Opinion
May 4, 1987
Appeal from the Supreme Court, Suffolk County (Luciano, J.).
Ordered that the judgment is reversed, on the law, with costs, the determinations are confirmed, and the proceeding is dismissed on the merits.
The Supreme Court erred in finding that the appellants' determinations dated January 13, 1984 and November 16, 1984, respectively, were arbitrary because they interpreted the zoning ordinance provision in issue differently than they had interpreted the same provision in another determination, also dated January 13, 1984, with regard to another applicant. The appellants offered a reasonable explanation, supported by the record, for the apparent inconsistency (see, Matter of Field Delivery Serv. [Roberts], 66 N.Y.2d 516).
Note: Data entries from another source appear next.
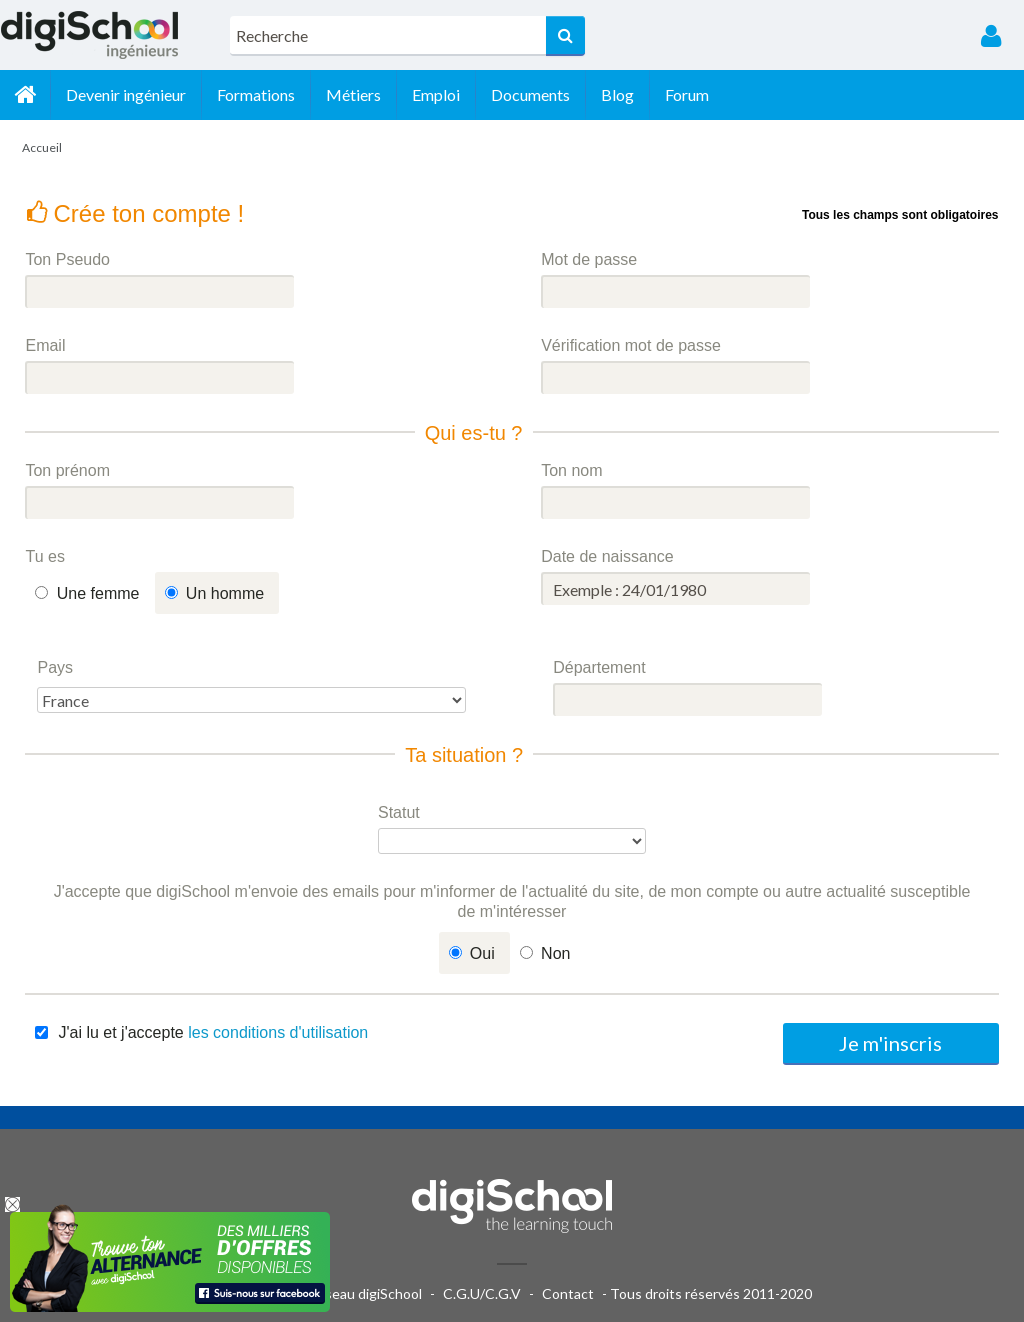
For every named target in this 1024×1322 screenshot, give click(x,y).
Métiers (353, 94)
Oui (482, 953)
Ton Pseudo (67, 259)
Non (555, 953)
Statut (399, 812)
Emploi (436, 94)
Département (599, 667)
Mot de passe (589, 259)
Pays (55, 667)
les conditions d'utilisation (278, 1032)
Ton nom (571, 470)
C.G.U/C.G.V (482, 1293)
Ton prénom (67, 470)
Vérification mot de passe (631, 345)
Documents (530, 94)
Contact (568, 1293)
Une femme (98, 593)
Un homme (225, 593)
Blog (617, 94)
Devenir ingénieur (126, 94)
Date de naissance (607, 556)
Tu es (44, 556)
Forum (687, 94)
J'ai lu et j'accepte (213, 1032)
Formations (256, 94)
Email (45, 345)
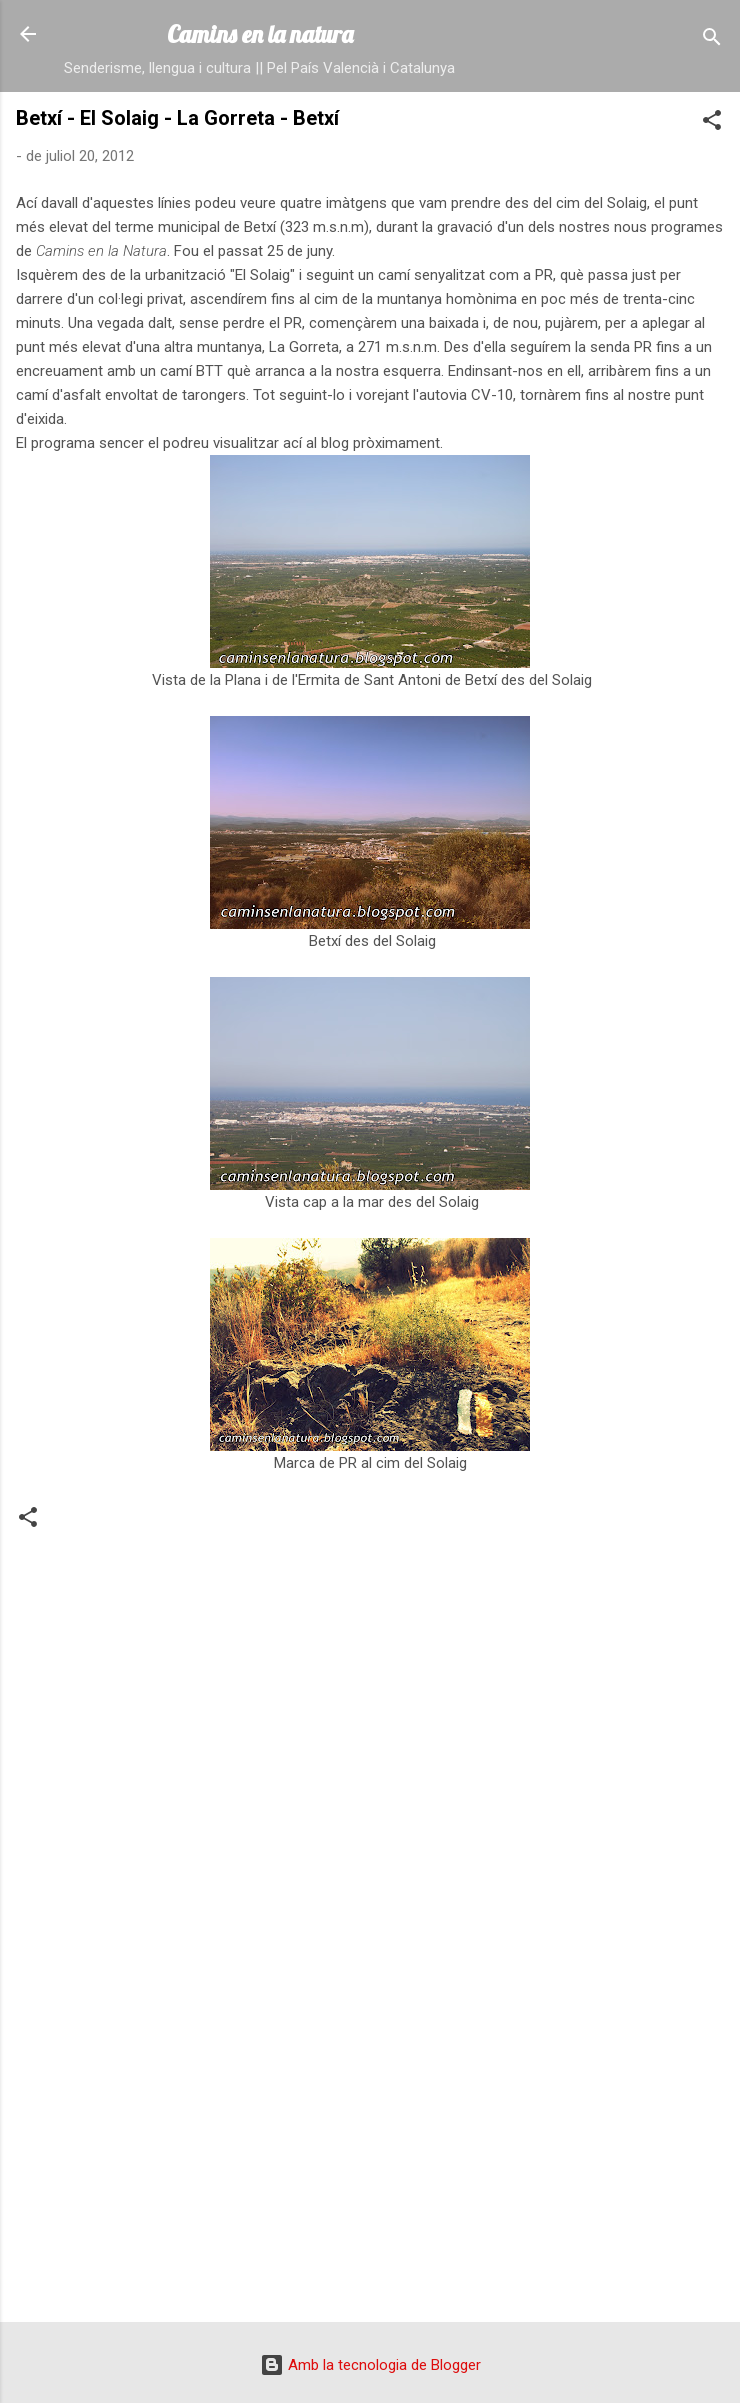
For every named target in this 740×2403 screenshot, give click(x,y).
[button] (712, 123)
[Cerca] (712, 40)
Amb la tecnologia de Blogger (370, 2365)
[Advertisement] (370, 2150)
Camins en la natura (260, 34)
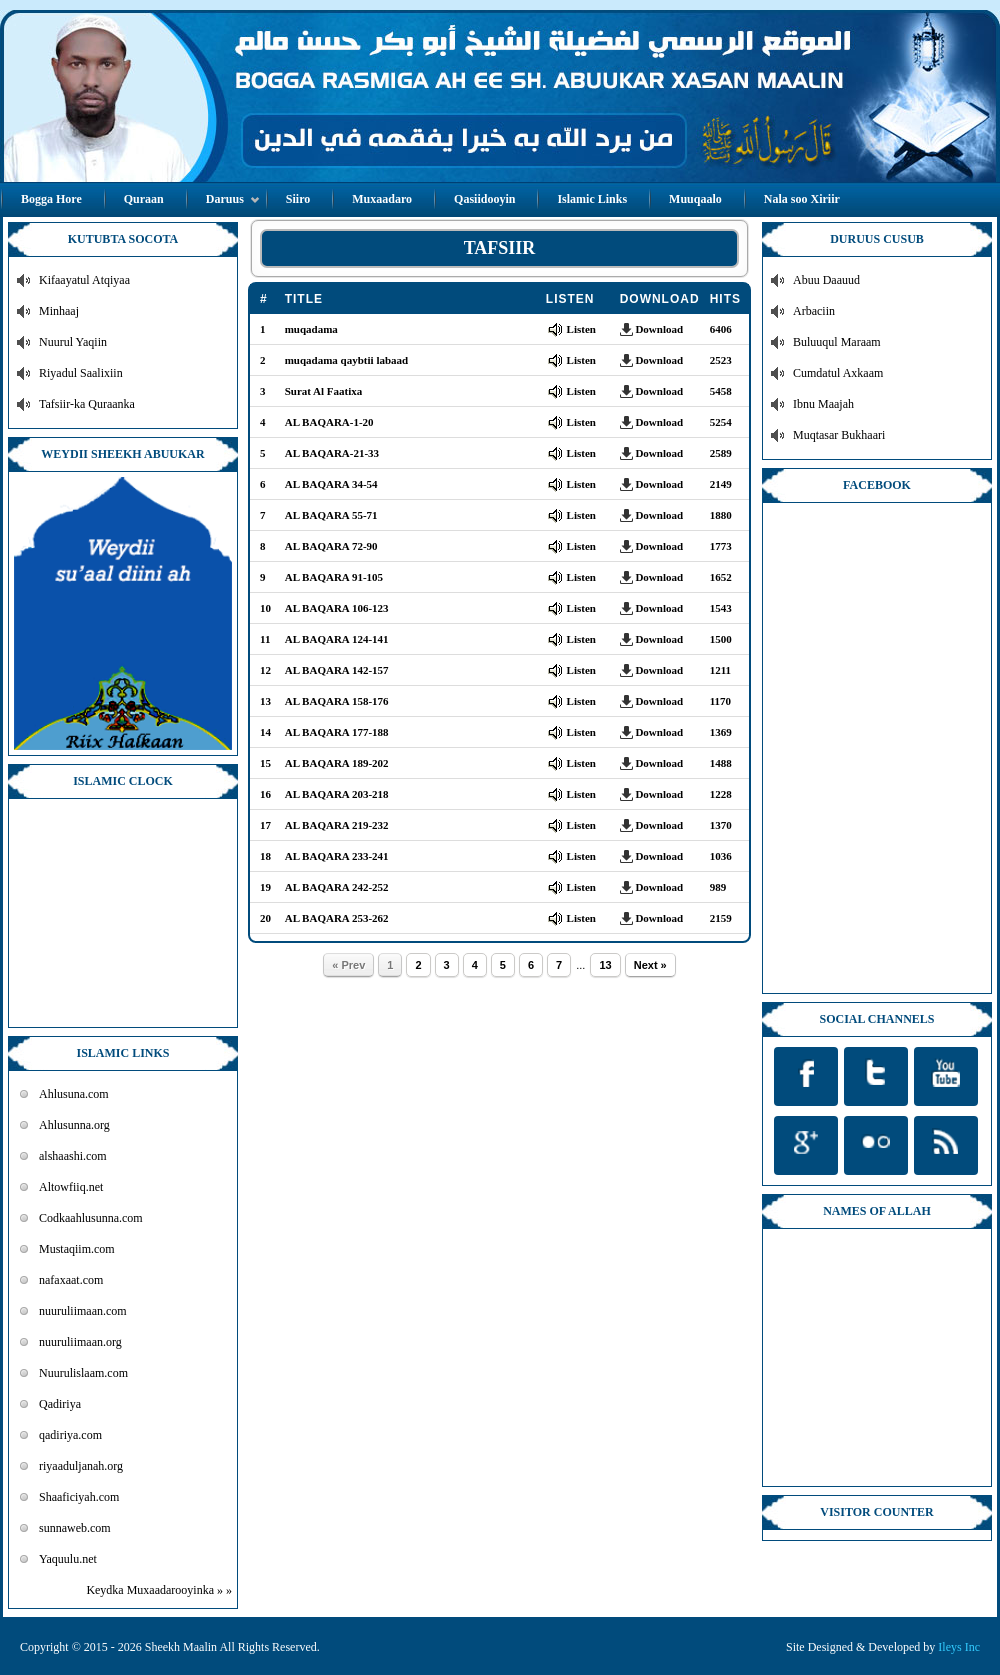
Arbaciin (814, 311)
The court also erred in refusing to dismiss the proceeding based on a 1984 amendment to the village's zoning ordinance. That amendment, which was passed after the appellants' determinations but before the Supreme Court's decision, deleted the provision upon which the petitioners relied in their application. The record contains no "special facts" which would except this case from the general rule that a case must be decided on the law as it exists at the time of the decision (see, Matter of Amsterdam-Manhattan Assocs. v. Joy, 42 N.Y.2d 941; Matter of Pokoik v. Silsdorf, 40 N.Y.2d 769; Matter of Aversano v. Two Family Use Bd., 117 A.D.2d 665; Matter of Golisano v. Town Bd., 31 A.D.2d 85). Accordingly, the judgment is reversed, the appellants' determinations are confirmed, and the proceeding is dismissed. Bracken, J.P., Kunzeman, Kooper and Spatt, JJ., concur.